**What is asked**
1: In the Selenium page-source question, what kind of device serves the page the poster is trying to read?
2: Continue the Selenium page-source question from where it stops.

**Page extract**

Please Note this question remains opened, as the suggested "answer" still gives same output since it doesn't explain why JS isn't running on that page or why selenium can't extract it
I'm trying to read page source of: http://147.235.97.36/ (Hp printer) which is rendered by JS.
So I wrote:
driver.get(url)
wait_for_page(driver)
source = driver.page_source
print(source)
but in the printed source I see:
<p>JavaScript is required to access this website.</p>
<p>Please enable JavaScript or use a browser that supports JavaScript.</p>
and some of the content isn't there, so I changed my code to:
driver.get(url)
wait_for_page(driver)
source = driver.execute_script("return document.getElementsByTagName('html')[0].innerHTML")
print(source)
Still same output, can you help me understand what's the problem here?
Here is my init_driver
function:
def init_driver():
# --Initialize Driver--#
chrome_options = Options()

**Provided material**
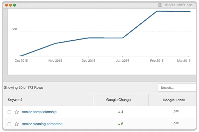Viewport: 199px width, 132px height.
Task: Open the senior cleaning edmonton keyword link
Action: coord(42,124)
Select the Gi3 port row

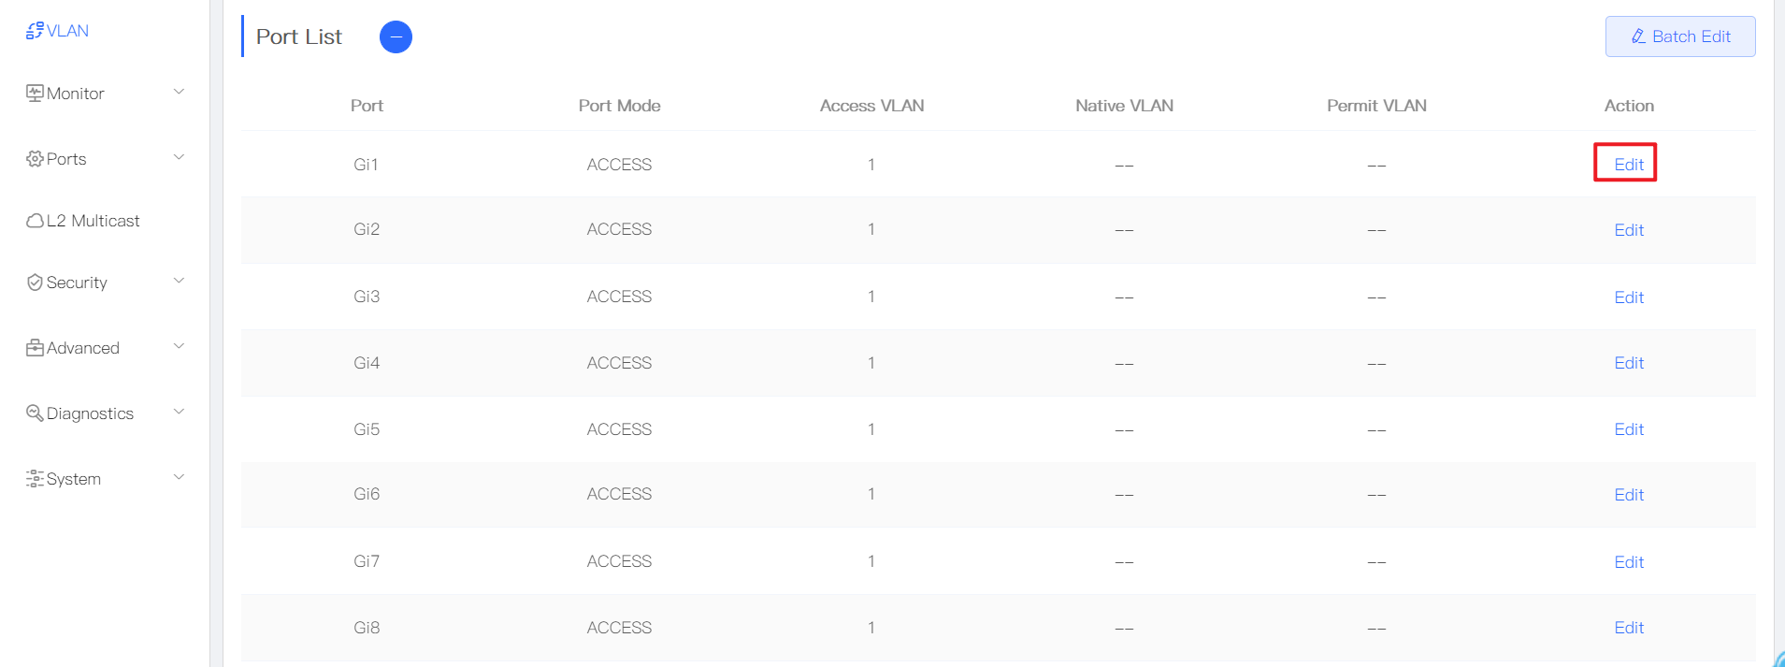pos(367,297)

**Results of the tasks**
1: An HP printer.

2:
chrome_options.add_argument("--headless") # Run in Background
chrome_options.add_argument('--disable-gpu') if os.name == 'nt' else None # Windows workaround
prefs = {"profile.default_content_settings.images": 2,
"profile.managed_default_content_settings.images": 2} # Disable Loading of Images
chrome_options.add_experimental_option("prefs", prefs)
chrome_options.add_argument('--ignore-ssl-errors=yes')
chrome_options.add_argument('--ignore-certificate-errors')
chrome_options.add_argument("--window-size=1920,1080") # Standard Window Size
chrome_options.add_argument("--pageLoadStrategy=normal")
driver = None
try:
driver = webdriver.Chrome(options=chrome_options, service=Service('./chromedriver'))
driver.set_page_load_timeout(REQUEST_TIMEOUT)
except Exception as e:
log_warning(str(e))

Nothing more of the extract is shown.